## Petikan Terpilih
==========

Surabaya, Newsweek - Majelis hakim Pengadilan Tata Usaha Negara (PTUN) Surabaya
menggelar pemeriksaan setempat (PS) dalam perkara 106/G/2025/PTUN.SBY yang
berlangsung di kawasan Pasar Asem Payung, Jalan Gebang Lor 42, Kelurahan Gebang
Putih, Kecamatan Sukolilo, Senin (1/12/2025).
Sidang lapangan ini untuk menguji kebenaran objek sengketa berupa tanah seluas
1.720 M² yang saat ini tercatat sebagai aset Pemerintah Kota Surabaya melalui
Sertifikat Hak Pakai (SHP) Nomor 00011/ Gebang Putih, terbit 16 Agustus 2023.
Para penggugat, Chafsah, Fachtul Adim, Fadillah Sahhilun, Asni Furoidah, dan
Muchlisul Azmi meminta majelis hakim menyatakan SHP tersebut batal atau tidak
sah, sekaligus mewajibkan Badan Pertanahan Nasional (BPN) Surabaya II untuk
mencabutnya. Mereka mengklaim memiliki dasar kepemilikan sah berdasarkan jual
beli tanah tahun 1975.

==========

## Baris Data
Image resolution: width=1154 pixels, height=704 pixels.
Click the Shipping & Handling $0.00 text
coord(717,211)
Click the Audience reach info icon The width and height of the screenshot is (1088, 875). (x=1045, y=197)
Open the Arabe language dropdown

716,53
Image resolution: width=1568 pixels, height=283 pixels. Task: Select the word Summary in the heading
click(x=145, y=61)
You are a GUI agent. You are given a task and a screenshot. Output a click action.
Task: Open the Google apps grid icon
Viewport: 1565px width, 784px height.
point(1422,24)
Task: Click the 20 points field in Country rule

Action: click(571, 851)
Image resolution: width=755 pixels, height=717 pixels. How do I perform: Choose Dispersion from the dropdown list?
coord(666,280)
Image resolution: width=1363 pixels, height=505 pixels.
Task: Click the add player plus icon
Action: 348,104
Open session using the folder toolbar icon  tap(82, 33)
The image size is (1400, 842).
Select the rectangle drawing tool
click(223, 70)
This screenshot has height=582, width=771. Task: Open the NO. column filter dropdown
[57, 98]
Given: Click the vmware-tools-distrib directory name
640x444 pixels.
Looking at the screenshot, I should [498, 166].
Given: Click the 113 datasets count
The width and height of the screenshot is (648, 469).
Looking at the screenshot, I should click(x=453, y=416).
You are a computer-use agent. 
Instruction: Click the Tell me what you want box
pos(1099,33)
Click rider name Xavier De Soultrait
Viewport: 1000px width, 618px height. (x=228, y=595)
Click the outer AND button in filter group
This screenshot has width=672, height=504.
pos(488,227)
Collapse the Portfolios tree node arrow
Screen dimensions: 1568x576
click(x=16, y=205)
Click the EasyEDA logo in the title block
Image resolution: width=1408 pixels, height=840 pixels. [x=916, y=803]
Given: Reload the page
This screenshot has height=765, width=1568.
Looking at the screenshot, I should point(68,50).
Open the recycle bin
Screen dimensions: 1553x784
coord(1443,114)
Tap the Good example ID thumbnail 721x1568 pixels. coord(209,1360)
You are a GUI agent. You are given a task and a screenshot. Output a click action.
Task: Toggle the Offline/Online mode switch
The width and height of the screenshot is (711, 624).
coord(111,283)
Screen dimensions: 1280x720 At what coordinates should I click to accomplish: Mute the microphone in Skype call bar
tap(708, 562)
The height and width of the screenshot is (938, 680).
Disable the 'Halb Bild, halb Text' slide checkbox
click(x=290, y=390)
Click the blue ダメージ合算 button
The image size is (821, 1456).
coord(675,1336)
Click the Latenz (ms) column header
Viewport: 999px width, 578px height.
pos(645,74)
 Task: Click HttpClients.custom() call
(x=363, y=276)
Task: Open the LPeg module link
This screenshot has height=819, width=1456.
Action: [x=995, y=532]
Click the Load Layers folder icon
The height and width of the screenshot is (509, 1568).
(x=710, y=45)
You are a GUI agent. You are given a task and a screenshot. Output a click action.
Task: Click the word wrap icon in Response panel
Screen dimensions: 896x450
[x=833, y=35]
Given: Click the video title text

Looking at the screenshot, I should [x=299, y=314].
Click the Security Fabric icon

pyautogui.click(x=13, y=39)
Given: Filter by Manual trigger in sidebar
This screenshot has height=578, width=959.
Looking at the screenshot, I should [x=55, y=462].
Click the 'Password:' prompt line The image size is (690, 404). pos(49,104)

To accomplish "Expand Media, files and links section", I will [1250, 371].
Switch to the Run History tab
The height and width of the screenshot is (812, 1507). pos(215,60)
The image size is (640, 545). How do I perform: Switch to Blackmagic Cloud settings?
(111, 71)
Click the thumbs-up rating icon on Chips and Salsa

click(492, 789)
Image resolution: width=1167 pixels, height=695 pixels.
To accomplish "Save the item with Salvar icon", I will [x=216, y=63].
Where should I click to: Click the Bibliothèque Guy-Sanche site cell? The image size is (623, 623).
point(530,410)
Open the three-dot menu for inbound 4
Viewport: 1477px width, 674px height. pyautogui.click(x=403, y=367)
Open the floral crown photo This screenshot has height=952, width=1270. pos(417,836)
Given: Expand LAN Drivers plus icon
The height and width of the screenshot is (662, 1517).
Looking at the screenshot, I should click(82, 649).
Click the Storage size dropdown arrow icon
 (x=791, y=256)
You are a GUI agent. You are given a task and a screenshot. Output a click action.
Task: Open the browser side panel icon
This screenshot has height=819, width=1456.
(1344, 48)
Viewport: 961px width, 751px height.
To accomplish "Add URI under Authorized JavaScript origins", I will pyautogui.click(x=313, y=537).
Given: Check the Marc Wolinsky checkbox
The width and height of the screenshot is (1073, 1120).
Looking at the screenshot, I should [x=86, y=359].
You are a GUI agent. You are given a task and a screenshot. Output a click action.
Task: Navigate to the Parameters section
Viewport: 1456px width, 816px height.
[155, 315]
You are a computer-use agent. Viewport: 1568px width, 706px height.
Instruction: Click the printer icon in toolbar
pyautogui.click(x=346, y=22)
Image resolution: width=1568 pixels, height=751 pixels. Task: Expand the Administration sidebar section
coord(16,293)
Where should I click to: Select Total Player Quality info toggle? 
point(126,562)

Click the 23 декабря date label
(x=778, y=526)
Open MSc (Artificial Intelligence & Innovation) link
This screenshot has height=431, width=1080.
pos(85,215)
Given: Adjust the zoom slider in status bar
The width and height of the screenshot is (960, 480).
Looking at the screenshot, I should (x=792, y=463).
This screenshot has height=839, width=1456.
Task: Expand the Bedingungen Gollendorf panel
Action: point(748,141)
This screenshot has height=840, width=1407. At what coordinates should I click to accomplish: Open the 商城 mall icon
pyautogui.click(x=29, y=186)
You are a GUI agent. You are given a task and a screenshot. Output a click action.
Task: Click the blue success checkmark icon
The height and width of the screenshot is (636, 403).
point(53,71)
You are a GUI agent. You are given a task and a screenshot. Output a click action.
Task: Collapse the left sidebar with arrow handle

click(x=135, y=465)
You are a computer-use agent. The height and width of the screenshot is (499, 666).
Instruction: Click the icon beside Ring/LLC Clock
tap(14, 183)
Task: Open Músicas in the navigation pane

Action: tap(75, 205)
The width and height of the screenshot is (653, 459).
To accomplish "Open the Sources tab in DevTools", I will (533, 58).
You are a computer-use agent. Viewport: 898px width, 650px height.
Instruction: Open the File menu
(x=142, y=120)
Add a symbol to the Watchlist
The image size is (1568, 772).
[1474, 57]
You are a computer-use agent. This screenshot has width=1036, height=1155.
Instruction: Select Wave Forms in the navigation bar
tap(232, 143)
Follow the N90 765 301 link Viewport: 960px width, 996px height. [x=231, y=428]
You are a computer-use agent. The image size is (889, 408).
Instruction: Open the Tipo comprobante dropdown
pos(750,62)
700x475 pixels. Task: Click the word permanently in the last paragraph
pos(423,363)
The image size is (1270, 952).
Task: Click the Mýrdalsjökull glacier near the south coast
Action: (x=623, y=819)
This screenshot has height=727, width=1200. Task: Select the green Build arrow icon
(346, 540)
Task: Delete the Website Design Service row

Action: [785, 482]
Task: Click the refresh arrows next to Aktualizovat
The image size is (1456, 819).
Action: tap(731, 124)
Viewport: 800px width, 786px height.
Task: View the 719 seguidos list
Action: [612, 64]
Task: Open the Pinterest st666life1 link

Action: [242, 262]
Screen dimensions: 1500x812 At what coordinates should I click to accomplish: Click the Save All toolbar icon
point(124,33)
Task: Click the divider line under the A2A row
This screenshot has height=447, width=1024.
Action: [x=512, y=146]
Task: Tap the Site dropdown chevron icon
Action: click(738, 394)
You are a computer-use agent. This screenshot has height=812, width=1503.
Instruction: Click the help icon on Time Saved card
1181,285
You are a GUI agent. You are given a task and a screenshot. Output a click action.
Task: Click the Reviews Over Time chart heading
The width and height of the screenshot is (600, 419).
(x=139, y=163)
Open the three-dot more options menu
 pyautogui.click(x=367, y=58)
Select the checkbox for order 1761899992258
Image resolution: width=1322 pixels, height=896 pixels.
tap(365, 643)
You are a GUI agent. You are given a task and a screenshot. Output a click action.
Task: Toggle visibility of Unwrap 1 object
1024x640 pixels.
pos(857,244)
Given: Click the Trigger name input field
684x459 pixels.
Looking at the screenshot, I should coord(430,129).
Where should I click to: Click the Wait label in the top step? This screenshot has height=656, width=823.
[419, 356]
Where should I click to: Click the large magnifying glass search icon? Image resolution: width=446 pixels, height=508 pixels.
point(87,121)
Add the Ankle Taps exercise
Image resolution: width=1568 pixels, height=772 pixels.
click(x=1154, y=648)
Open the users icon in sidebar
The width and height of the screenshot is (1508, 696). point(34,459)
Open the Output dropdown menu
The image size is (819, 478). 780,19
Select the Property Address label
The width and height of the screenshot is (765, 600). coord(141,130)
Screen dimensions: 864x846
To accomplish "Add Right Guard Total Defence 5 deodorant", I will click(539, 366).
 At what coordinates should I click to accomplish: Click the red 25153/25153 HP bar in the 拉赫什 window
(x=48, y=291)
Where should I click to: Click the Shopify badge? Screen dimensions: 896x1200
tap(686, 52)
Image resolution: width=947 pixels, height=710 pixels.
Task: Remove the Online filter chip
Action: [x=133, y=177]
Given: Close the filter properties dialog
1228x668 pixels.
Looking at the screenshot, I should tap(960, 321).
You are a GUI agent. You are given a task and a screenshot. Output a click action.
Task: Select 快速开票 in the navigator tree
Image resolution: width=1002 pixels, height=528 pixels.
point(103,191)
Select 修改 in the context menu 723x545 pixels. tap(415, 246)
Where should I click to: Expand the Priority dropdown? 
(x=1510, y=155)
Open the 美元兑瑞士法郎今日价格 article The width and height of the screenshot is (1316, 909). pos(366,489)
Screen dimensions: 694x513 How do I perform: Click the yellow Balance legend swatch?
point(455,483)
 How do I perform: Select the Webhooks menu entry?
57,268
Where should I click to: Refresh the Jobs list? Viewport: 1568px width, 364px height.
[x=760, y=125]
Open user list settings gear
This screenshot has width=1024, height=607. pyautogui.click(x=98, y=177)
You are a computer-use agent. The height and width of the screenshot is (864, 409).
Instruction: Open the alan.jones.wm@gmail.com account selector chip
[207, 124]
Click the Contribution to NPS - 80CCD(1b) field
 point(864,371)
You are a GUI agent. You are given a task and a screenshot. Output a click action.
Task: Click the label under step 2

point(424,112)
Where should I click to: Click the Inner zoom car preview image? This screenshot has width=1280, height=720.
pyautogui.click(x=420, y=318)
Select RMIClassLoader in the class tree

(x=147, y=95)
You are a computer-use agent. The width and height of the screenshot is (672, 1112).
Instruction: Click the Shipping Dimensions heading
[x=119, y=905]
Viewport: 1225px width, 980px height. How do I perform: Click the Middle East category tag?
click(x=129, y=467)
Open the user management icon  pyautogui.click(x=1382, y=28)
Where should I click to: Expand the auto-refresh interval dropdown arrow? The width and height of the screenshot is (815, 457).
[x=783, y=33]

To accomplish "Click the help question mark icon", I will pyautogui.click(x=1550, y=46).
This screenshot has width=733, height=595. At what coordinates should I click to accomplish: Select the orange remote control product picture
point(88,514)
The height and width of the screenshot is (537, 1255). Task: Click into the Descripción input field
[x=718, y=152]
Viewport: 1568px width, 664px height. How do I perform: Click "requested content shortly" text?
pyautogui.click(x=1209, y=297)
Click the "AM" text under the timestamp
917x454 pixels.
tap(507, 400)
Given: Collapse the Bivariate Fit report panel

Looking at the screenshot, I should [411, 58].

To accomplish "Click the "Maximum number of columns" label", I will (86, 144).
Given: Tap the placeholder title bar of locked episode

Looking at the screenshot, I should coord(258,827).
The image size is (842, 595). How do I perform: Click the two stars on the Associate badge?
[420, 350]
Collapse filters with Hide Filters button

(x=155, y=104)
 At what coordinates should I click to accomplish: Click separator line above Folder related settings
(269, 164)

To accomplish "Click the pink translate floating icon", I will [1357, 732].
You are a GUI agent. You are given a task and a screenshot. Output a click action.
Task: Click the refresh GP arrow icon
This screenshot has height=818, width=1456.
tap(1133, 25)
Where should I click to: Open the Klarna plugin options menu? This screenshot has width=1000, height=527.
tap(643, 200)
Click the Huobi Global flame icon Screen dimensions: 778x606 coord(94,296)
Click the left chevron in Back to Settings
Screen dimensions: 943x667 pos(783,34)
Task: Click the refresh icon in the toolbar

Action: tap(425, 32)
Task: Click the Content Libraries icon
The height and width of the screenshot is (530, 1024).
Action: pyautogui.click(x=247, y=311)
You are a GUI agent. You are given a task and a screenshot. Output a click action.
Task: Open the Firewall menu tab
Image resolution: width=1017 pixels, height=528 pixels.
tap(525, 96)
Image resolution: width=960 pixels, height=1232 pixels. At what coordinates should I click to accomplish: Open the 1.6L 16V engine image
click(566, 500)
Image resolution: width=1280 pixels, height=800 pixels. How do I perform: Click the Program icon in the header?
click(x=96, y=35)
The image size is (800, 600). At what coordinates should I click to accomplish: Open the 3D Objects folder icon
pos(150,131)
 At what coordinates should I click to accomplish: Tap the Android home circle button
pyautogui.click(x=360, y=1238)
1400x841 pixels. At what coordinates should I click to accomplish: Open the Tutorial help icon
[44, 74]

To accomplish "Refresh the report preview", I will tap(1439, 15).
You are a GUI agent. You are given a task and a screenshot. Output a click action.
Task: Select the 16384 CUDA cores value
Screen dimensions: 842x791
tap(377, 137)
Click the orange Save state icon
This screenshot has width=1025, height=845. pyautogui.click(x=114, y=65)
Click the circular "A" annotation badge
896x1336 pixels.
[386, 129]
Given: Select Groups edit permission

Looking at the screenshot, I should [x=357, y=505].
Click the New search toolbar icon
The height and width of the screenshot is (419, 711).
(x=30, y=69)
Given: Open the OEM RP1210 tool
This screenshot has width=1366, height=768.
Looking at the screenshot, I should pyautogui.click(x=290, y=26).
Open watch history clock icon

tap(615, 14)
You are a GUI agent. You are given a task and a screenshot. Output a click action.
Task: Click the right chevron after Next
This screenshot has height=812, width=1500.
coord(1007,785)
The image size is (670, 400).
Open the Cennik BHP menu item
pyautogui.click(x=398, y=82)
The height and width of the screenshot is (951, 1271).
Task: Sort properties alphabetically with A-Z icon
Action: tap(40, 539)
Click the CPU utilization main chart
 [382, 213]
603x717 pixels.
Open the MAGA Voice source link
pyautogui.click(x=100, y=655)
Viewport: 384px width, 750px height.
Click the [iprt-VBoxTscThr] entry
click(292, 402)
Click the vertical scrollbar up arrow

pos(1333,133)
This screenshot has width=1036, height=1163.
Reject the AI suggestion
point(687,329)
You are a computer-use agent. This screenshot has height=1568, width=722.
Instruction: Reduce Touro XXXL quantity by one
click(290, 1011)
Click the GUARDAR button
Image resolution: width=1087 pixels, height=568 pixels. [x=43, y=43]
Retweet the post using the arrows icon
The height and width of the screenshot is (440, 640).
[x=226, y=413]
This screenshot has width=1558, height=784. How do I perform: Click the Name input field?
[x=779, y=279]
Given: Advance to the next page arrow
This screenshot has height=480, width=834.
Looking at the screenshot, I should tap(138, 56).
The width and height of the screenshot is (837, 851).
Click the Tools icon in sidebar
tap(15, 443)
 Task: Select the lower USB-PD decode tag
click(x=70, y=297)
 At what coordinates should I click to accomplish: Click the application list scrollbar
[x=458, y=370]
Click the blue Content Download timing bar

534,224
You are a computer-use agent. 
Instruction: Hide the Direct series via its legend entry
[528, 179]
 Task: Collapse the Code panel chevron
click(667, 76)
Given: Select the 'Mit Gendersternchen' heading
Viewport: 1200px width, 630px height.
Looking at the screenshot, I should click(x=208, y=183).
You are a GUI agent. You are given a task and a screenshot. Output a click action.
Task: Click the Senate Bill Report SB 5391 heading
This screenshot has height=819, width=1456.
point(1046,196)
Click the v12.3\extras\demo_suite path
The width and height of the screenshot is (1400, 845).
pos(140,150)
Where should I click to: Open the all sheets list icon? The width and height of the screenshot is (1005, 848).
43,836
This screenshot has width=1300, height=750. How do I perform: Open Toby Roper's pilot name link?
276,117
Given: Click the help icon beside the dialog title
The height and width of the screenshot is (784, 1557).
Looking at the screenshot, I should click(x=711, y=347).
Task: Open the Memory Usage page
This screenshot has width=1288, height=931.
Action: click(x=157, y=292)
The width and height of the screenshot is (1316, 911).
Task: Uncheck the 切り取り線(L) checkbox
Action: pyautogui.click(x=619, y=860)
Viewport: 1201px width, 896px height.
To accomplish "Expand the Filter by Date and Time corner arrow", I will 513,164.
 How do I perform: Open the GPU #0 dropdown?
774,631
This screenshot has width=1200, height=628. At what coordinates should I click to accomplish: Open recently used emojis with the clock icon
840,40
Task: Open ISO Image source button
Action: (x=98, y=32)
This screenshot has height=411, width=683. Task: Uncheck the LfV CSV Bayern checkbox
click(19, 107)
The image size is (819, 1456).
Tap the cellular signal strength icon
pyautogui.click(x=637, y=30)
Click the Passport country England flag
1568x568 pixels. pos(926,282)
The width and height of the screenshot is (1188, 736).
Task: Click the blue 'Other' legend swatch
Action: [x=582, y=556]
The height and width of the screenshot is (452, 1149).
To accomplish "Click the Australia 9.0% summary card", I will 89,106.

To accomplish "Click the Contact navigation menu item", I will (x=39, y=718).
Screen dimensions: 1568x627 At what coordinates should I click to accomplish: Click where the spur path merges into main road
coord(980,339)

==========

## Yang Harus Dikerjakan
1) Jawablah pertanyaan berikut berdasarkan berita sidang PTUN Surabaya. Tandai jawaban dengan (a), (b), (c) seperti pertanyaannya.
(a) Di mana pemeriksaan setempat itu berlangsung?
(b) Berapa luas tanah yang menjadi objek sengketa?
(c) Pada tahun berapa jual beli tanah yang menjadi dasar klaim para penggugat?
2) Tentukan apakah setiap pernyataan berikut sesuai dengan berita sidang PTUN Surabaya. Jawab ya atau tidak, lalu kutip kata-kata penentunya dari berita sidang PTUN Surabaya.
(a) Sertifikat Hak Pakai atas tanah itu terbit pada 16 Agustus 2023.
(b) Para penggugat meminta agar Pemerintah Kota Surabaya diwajibkan mencabut sertifikat tersebut.
(c) Gugatan diajukan oleh empat orang penggugat.
3) Teruskan berita sidang PTUN Surabaya mulai setelah kalimat terakhirnya.

## Jawaban Latihan
1)
(a) Di kawasan Pasar Asem Payung, Jalan Gebang Lor 42, Kelurahan Gebang Putih, Kecamatan Sukolilo.
(b) 1.720 M².
(c) Tahun 1975.

2)
(a) Ya: "terbit 16 Agustus 2023".
(b) Tidak: "mewajibkan Badan Pertanahan Nasional (BPN) Surabaya II untuk mencabutnya".
(c) Tidak: "Chafsah, Fachtul Adim, Fadillah Sahhilun, Asni Furoidah, dan Muchlisul Azmi".

3)
Ketua majelis hakim, Yusuf Ngongi, menegaskan bahwa agenda PS bertujuan
memastikan kesesuaian lokasi sengketa dengan dalil-dalil para pihak, bukan
forum adu argumentasi.“Kita datang untuk memastikan kebenaran objek sengketa.
Jika ada perbedaan dalil, disampaikan saja pada persidangan atau dituangkan
dalam kesimpulan,” tegas Yusuf.
Dalam sidang PS, majelis hakim banyak mengajukan pertanyaan terkait batas-batas
tanah, riwayat penguasaan, hingga konsistensi alat bukti yang diajukan para
pihak. Para Penggugat menunjukkan batas tanah yang mereka klaim, lengkap dengan
riwayat penggunaan lahan sejak 1975. Mereka menjelaskan bahwa, tanah tersebut
awalnya merupakan sawah, lalu diuruk pada 2006–2007. Pagar dibangun tahun 2007,
paving tahun 2008. Lokasi kemudian digunakan warga sebagai tempat berdagang
dengan sistem sewa dan PBB atas tanah tersebut, menurut mereka, dibayarkan
hingga tahun 2017.
Kuasa hukum penggugat, Muhammad Suud, menegaskan bahwa penguasaan fisik selalu
berada pada pihak kliennya.“Sampai sekarang yang menguasai lahan ini adalah
pihak penggugat. Bahkan bangunan-bangunan pedagang di sana berdiri atas swadaya
dan izin sewa dari klien kami,” ujarnya.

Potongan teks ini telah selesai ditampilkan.